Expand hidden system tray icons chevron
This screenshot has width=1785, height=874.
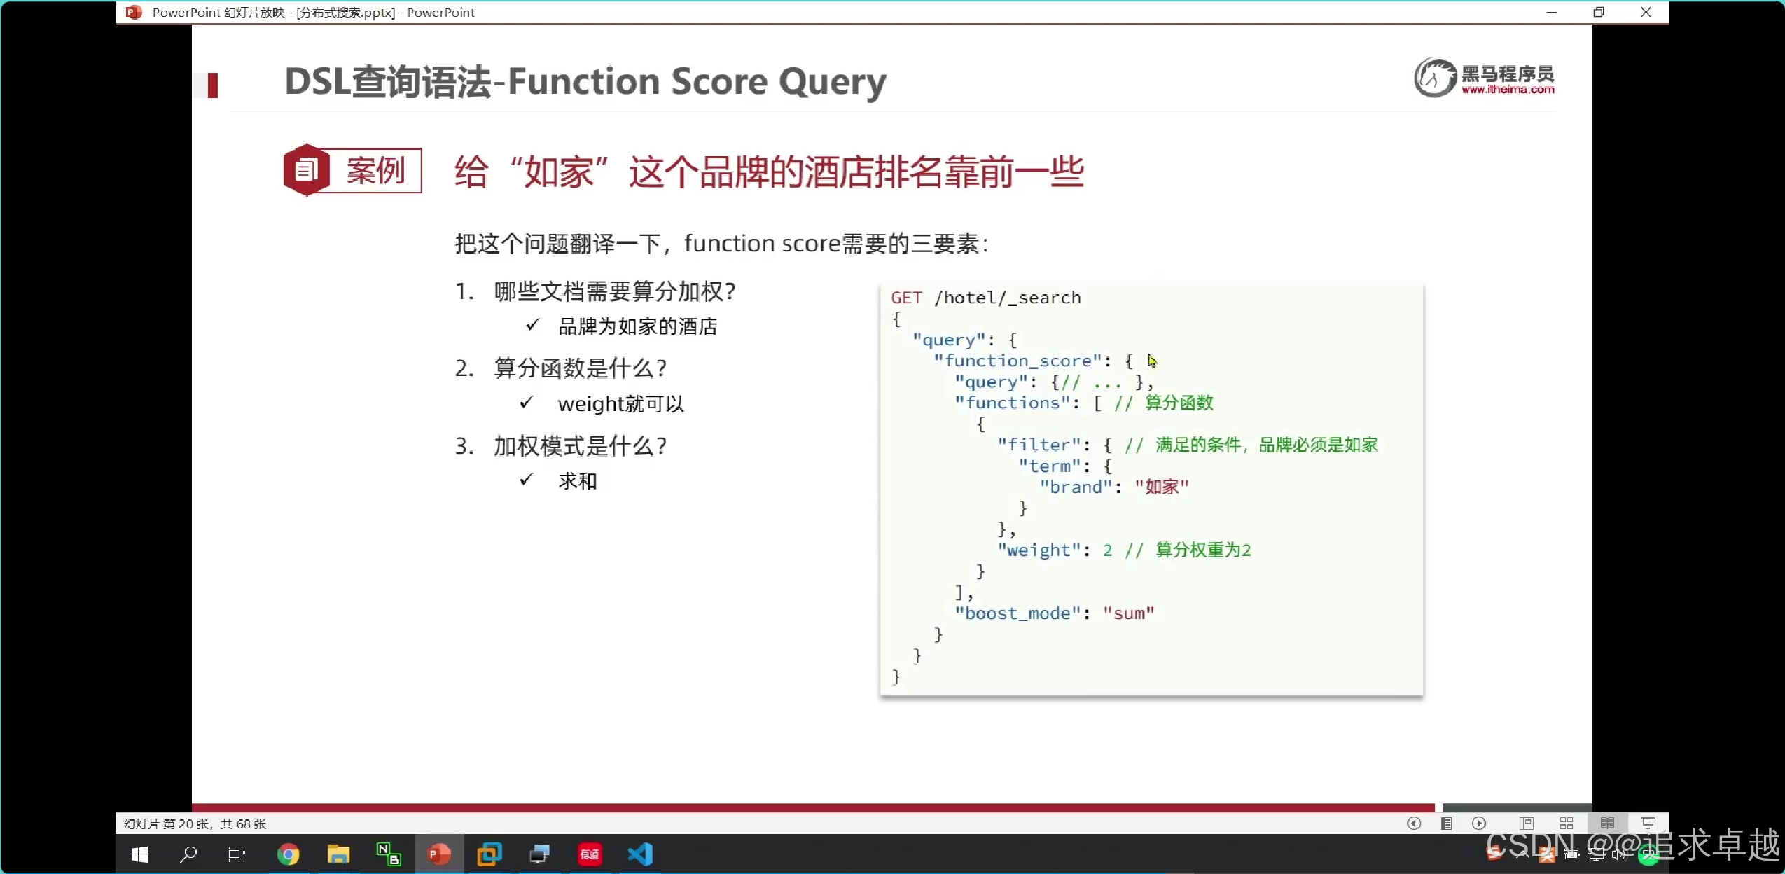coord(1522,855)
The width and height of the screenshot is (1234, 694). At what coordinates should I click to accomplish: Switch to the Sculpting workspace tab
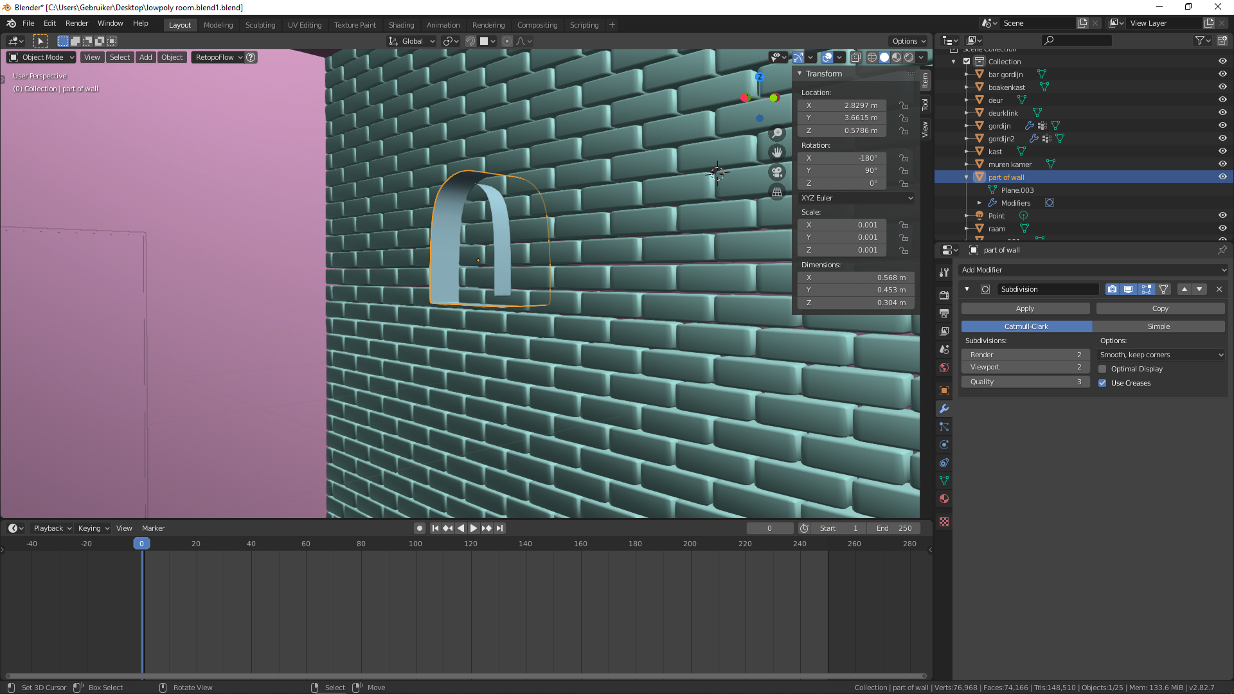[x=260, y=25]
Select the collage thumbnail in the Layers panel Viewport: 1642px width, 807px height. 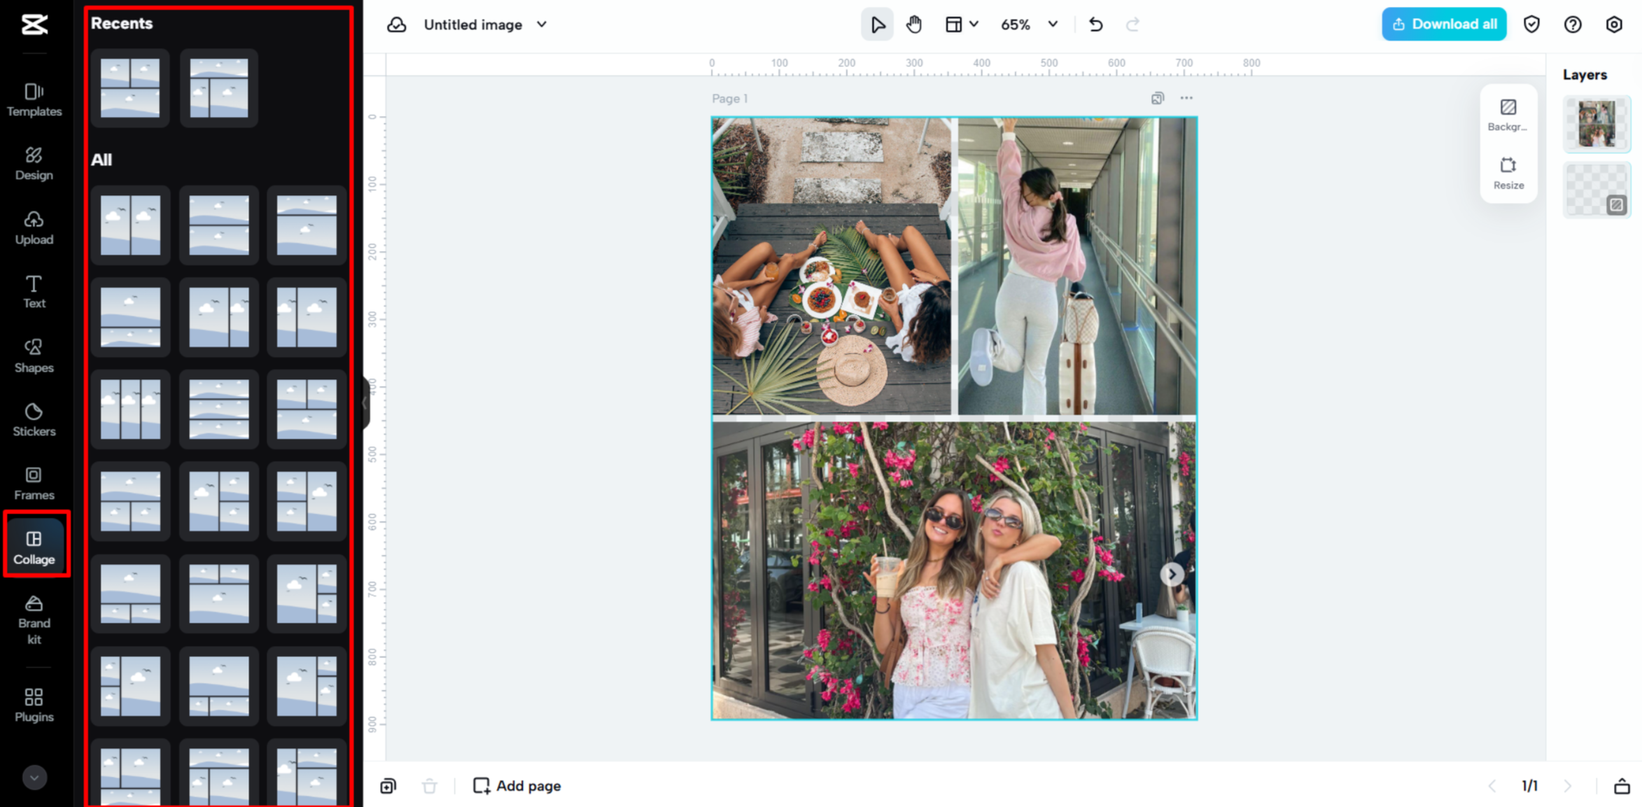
▬▬▬
With the pictures left out, output the lines from the one containing "This screenshot has width=1785, height=874." through the last line of the records above, exactly as they are.

This screenshot has width=1785, height=874.
coord(1522,855)
The width and height of the screenshot is (1234, 694). At what coordinates should I click to accomplish: Switch to the Sculpting workspace tab
[x=260, y=25]
Select the collage thumbnail in the Layers panel Viewport: 1642px width, 807px height. 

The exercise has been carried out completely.